The fact is, with the economy still in a fragile state, women need more economic security, not less. In Wisconsin, women make just 75 cents on the dollar for what men make, in New York, women make just 83 cents, and nationally that figure is 77 cents. If you’re an African American woman, you are earning 62 cents on the dollar, and if you are a Latina, only 54 cents on that dollar. This is unacceptable.
But the issue of pay equity is not merely one of fairness. Equal pay for equal work is vital for our economic growth and middle class financial security. With more and more women contributing to household incomes, the lack of equal pay for women hurts all middle class working families -– men and children included. In New York alone, women head more than 1,000,000 households. It’s estimated that because of the wage gap, New York families are deprived of $8600 a year. Nationwide, it’s been estimated that if women were paid a dollar on the dollar for equal work, the U.S. GDP could grow up to 9 percent.
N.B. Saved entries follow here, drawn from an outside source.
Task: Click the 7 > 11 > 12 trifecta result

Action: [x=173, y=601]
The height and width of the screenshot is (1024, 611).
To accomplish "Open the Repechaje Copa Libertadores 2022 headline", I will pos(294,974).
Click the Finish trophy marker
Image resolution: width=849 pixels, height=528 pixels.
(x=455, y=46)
In addition to being an economic security issue, the failure to pay women a salary that’s equal to men for equal work is also a women’s health issue. The fact is that the salary women are paid directly impacts the type of health care services they are able to access for both themselves and their families. For example, if we closed the wage gap, a working woman in New York would be able to afford more than 2 years worth of additional family health insurance premiums. At a time when women’s health services are increasingly vulnerable to budget cuts, it’s more important than ever that women have financial security to maintain access to basic care for them and their families.
Empowering women in the workforce is a key to growing the economy and having a thriving middle class.
To achieve this goal we must pass the Paycheck Fairness Act, which I’m proud to co-sponsor in the U.S. Senate. This bill would amend the Equal Pay Act of 1963 to offer more protections for women in the workforce. Since 1970, we’ve been able to steadily shrink the wage gap in this country, but in recent years that progress has stalled. We need Congress to act so we can unleash the full economic potential of women and get our economy back on track.
Today, April 17, is Equal Pay Day, the day in the year marking how much longer women would have to work to earn what men earned in 2011. Let’s pledge to make sure that this day continues to move earlier and earlier in the year until women don’t have to work even one day more than men to earn the same wage.